A sémo chìve in prèstio!
[Gianni Spagnolo © 25A21]
La lapide in foto si trova murata sulla scaletta d’accesso di una casa di Castelrotto (BZ), in piazza Kraus, poco oltre il portico piccolo del municipio. L’avevo notata già parecchi anni fa quando l’immobile venne ristrutturato. Riporta in caratteri gotici e in rima baciata, un detto tedesco che si ritrova anche in altre località del mondo germanico, talvolta con diverse sfumature ma con l’identico rimando: il nostro vivere è precario e nulla è per sempre.
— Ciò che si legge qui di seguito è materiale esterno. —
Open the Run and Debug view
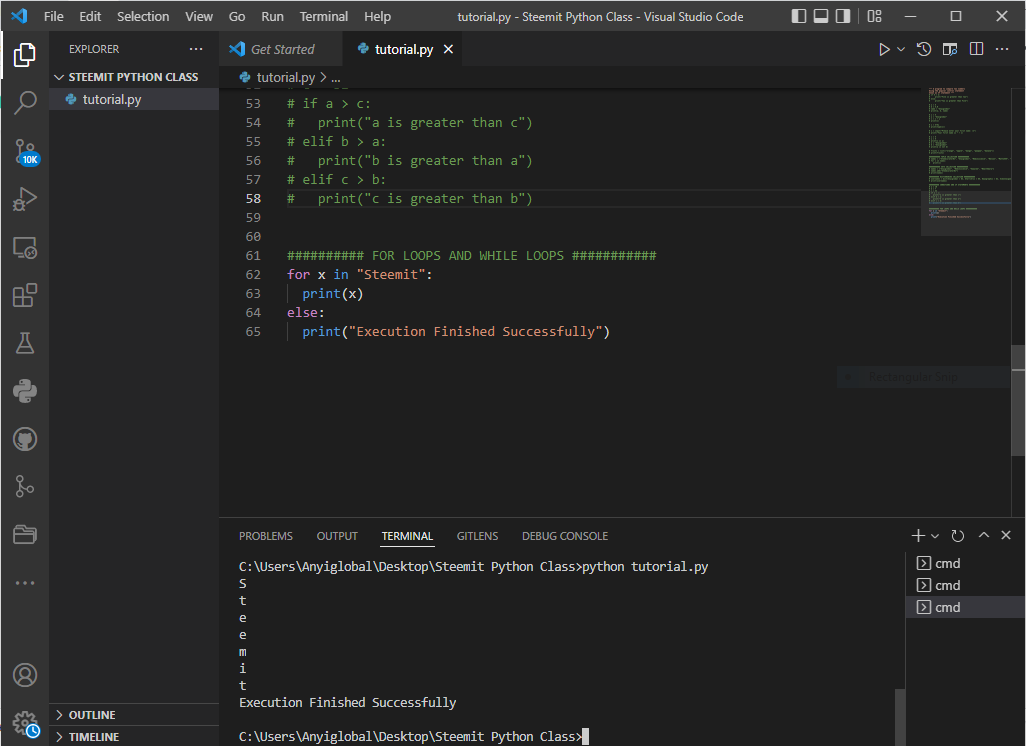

- Questa casa è mia, eppur non mia.
- Chi era prima di me, pensava anch’egli che fosse sua; lui ne uscì ed io vi entrai.
- Dopo la mia morte, sarà ancora così.
Questa ne è la traduzione in italiano, che tuttavia non rende altrettanto bene del tedesco, difettando della giusta metrica.
Veder murato questo motto sulle pareti di una casa, che nel nostro immaginario collettivo rappresenta la stabilità e la continuità della famiglia, fa un po’ riflettere. Noi costruiamo case in pietra e cemento, concepite per sfidare i secoli, pur essendo la durata della nostra esistenza più rapportata a quella d’una baracca di legno. Case in cui abiteranno più generazioni, dove familiari e inquilini entreranno ed usciranno, talvolta senza volerlo, in un susseguirsi fortuito di circostanze.
L’acquisita maggior stabilità e durata delle condizioni di vita, almeno nella nostra piccola fetta di mondo, ci fa spesso dimenticare che anche noi abbiamo una data di scadenza. Un po’ come lo yogurt, che dura assai meno del vasetto che lo contiene. Cosa che sappiamo benissimo, ma a cui non badiamo, comportandoci come fossimo il vasetto invece dello yogurt. Anche i nostri sforzi e investimenti seguono questa linea, dato che tendiamo ad occuparci più del contenitore che del contenuto; pur consapevoli che nudi si nasce e nudi si muore.
Un tempo c’era maggior consapevolezza di questa precarietà, proprio perché assai incerte erano le condizioni di vita e perciò l’esistenza stessa andava affrontata con un certo distacco e fatalismo. Un modo di dire che mi riporta a questa mentalità è quello che si sentiva ripetere dai nostri nonni in occasione di lutti e disgrazie che colpivano qualcuno in paese:
“Ssavutu, belo, .. a sémo chìve tuti in prèstio!”
A questo mondo siamo tutti in prestito, di passaggio, cosa vuoi farci!
Una condizione instabile che presupponeva un afflato eterno, che oggi latita sempre più. Certo, c’entrava la prospettiva cristiana della vita, la trascendenza dell'esistenza e la consapevolezza dei propri limiti. Oltre all’accettazione dell’insondabile, che pur caratterizza la natura umana al di là delle nostre presunte certezze.
A quel tempo, questo modo di dire mi urtava non poco. Non accettavo, infatti, nell'esuberanza della giovinezza, una prospettiva così remissiva nei confronti della vita e delle sue vicissitudini. L'attribuivo alla sensibilità ottenebrata di vecchi prossimi alla data di scadenza e senza più stimoli. Non sarà un caso che ora mi trovi a riflettere proprio su questo tema in termini del tutto analoghi.
Murare quell'avvertimento all'ingresso di casa potrà sembrare un po' macabro, ma richiama vigorosamente alla propria caducità. Vi sottende però la speranza che questa consapevolezza induca a rapportarsi meglio con sé stessi, con gli altri e con l'ambiente.